### YOUR ASSIGNMENT:
Return the material unaltered, line by line.

### TASK INPUT:
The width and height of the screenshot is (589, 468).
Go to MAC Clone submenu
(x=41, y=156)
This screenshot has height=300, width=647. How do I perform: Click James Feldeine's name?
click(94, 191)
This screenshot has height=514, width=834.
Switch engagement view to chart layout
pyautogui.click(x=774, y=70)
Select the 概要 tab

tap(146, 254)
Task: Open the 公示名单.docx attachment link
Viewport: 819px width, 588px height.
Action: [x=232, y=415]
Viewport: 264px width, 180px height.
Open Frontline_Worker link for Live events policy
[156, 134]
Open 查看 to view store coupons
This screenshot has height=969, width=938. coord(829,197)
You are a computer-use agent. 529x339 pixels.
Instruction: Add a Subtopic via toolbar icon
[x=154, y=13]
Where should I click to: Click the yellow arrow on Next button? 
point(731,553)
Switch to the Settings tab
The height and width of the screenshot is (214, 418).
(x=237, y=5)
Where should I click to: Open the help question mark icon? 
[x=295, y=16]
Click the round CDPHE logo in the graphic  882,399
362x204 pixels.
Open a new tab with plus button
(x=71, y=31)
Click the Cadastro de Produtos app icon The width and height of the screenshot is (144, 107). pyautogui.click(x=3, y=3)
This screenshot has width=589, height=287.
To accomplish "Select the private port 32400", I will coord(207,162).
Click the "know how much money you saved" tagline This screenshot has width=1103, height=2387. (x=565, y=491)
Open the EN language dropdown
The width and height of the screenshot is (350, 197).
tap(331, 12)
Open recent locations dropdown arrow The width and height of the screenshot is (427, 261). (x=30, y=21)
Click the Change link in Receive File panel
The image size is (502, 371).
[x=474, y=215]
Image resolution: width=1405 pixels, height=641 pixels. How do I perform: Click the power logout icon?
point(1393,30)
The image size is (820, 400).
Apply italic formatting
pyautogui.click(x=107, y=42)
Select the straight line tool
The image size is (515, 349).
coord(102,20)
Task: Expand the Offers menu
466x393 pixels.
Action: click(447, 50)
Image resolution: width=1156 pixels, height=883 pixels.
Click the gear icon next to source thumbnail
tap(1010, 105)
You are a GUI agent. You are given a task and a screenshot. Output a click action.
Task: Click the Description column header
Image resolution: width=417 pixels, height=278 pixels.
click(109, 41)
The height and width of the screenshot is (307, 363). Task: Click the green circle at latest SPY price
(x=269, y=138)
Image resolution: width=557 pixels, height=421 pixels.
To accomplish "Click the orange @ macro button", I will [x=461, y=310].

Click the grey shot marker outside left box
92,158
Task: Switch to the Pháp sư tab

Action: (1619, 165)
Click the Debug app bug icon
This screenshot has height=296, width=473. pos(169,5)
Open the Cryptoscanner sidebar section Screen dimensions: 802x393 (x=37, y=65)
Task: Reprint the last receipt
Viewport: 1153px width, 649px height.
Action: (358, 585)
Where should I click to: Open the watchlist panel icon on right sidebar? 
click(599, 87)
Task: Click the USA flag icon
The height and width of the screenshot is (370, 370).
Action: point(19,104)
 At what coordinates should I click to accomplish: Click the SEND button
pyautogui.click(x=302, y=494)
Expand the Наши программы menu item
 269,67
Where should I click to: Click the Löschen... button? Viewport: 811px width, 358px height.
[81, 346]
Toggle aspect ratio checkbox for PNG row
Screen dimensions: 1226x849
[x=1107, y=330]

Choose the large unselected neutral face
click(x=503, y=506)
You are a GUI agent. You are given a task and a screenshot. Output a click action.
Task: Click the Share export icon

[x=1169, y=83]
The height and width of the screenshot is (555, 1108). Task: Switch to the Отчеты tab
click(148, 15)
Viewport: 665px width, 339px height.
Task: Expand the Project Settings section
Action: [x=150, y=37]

### ANSWER SPACE:
The width and height of the screenshot is (589, 468).
Go to MAC Clone submenu
(x=41, y=156)
This screenshot has height=300, width=647. How do I perform: Click James Feldeine's name?
click(94, 191)
This screenshot has height=514, width=834.
Switch engagement view to chart layout
pyautogui.click(x=774, y=70)
Select the 概要 tab

tap(146, 254)
Task: Open the 公示名单.docx attachment link
Viewport: 819px width, 588px height.
Action: [x=232, y=415]
Viewport: 264px width, 180px height.
Open Frontline_Worker link for Live events policy
[156, 134]
Open 查看 to view store coupons
This screenshot has height=969, width=938. coord(829,197)
You are a computer-use agent. 529x339 pixels.
Instruction: Add a Subtopic via toolbar icon
[x=154, y=13]
Where should I click to: Click the yellow arrow on Next button? 
point(731,553)
Switch to the Settings tab
The height and width of the screenshot is (214, 418).
(x=237, y=5)
Where should I click to: Open the help question mark icon? 
[x=295, y=16]
Click the round CDPHE logo in the graphic  882,399
362x204 pixels.
Open a new tab with plus button
(x=71, y=31)
Click the Cadastro de Produtos app icon The width and height of the screenshot is (144, 107). pyautogui.click(x=3, y=3)
This screenshot has width=589, height=287.
To accomplish "Select the private port 32400", I will coord(207,162).
Click the "know how much money you saved" tagline This screenshot has width=1103, height=2387. (x=565, y=491)
Open the EN language dropdown
The width and height of the screenshot is (350, 197).
tap(331, 12)
Open recent locations dropdown arrow The width and height of the screenshot is (427, 261). (x=30, y=21)
Click the Change link in Receive File panel
The image size is (502, 371).
[x=474, y=215]
Image resolution: width=1405 pixels, height=641 pixels. How do I perform: Click the power logout icon?
point(1393,30)
The image size is (820, 400).
Apply italic formatting
pyautogui.click(x=107, y=42)
Select the straight line tool
The image size is (515, 349).
coord(102,20)
Task: Expand the Offers menu
466x393 pixels.
Action: click(447, 50)
Image resolution: width=1156 pixels, height=883 pixels.
Click the gear icon next to source thumbnail
tap(1010, 105)
You are a GUI agent. You are given a task and a screenshot. Output a click action.
Task: Click the Description column header
Image resolution: width=417 pixels, height=278 pixels.
click(109, 41)
The height and width of the screenshot is (307, 363). Task: Click the green circle at latest SPY price
(x=269, y=138)
Image resolution: width=557 pixels, height=421 pixels.
To accomplish "Click the orange @ macro button", I will [x=461, y=310].

Click the grey shot marker outside left box
92,158
Task: Switch to the Pháp sư tab

Action: (1619, 165)
Click the Debug app bug icon
This screenshot has height=296, width=473. pos(169,5)
Open the Cryptoscanner sidebar section Screen dimensions: 802x393 (x=37, y=65)
Task: Reprint the last receipt
Viewport: 1153px width, 649px height.
Action: (358, 585)
Where should I click to: Open the watchlist panel icon on right sidebar? 
click(599, 87)
Task: Click the USA flag icon
The height and width of the screenshot is (370, 370).
Action: point(19,104)
 At what coordinates should I click to accomplish: Click the SEND button
pyautogui.click(x=302, y=494)
Expand the Наши программы menu item
 269,67
Where should I click to: Click the Löschen... button? Viewport: 811px width, 358px height.
[81, 346]
Toggle aspect ratio checkbox for PNG row
Screen dimensions: 1226x849
[x=1107, y=330]

Choose the large unselected neutral face
click(x=503, y=506)
You are a GUI agent. You are given a task and a screenshot. Output a click action.
Task: Click the Share export icon

[x=1169, y=83]
The height and width of the screenshot is (555, 1108). Task: Switch to the Отчеты tab
click(148, 15)
Viewport: 665px width, 339px height.
Task: Expand the Project Settings section
Action: [x=150, y=37]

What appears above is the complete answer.